Five Things I Learned from Food TV: Day 1 - Salt
Monday, December 11, 2006 | posted by Mike
Before I turned into the gourmand that I am today, I was your "average" consumer when it came to buying food. Yes, I usually stuck to the "brand names" and the quality of what I was buying was perfectly fine. It's just that my shopping didn't have the attention to detail that it has today. I would get the jarred pasta sauces, but they would be the decent-to-good Five Brothers or Barilla brand rather than Ragu or Prego.
In other words, I wasn't paying attention to the little things that make good cooking "good."
So, what was the epiphany? Well, it was certainly after I started watching more food on television. Maybe it was the exhortations not to buy those awful canned olives. Maybe it was the endless lectures on the importance of the "EV" in "EVOO." But I'm thinking it probably was the salt.
Before watching food TV, I'm not certain I even knew what kosher salt was. I had an idea what it meant to be Kosher and I probably figured it had something to do with that, but salt was never something I really thought about. After all, that tube of Morton's Iodized had always served me well, right?
But here was this unfamiliar kind of salt, which all of the TV chefs were using. It had larger grains and they said it tasted different (Didn't it taste like salt?!?!) and that's not even getting into the fancy chefs who reached for the sea salt. So, something had to be up.
I went out and got the kosher salt and everything just started to taste...better. The change was subtle but undeniable. But the difference wasn't really made apparent to me until I tried an experiment on Mrs. TVFF.com, who was as skeptical as I had been. Give it a try.
Lay out three small piles of salt: some sea salt, some kosher salt and some iodized table salt.
Until you taste them side by side, it can be hard to tell the difference. But this is true of all foods...ask an expert in wine or cheese. You need to taste the good and the bad in order to appreciate the difference. And, once you can appreciate the difference, this is when you come to appreciate the importance of good, quality ingredients.
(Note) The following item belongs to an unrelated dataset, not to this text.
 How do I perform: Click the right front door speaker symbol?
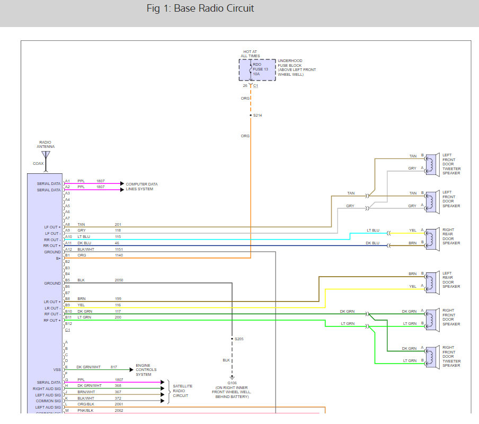click(432, 317)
- Taste the sea salt. Nice, fresh and clean. "Salty" but not "salty." Now take a sip of water.
- Taste the kosher salt. Not as clean as the sea salt, but a nice flavor. It gives you what you want without anything else. Take another sip of water.
- Taste the table salt. Ick. It tastes like metal, doesn't it?
Salt might seem to be a small thing, but it goes into almost every dish you make. If you are going to make a commitment to be a good cook, you have to start at the bottom of the dish and work you way up. Although salt is the most basic of ingredients, it has become emblematic of the attention that I now pay to ingredient quality.
And I learned it by watching food TV.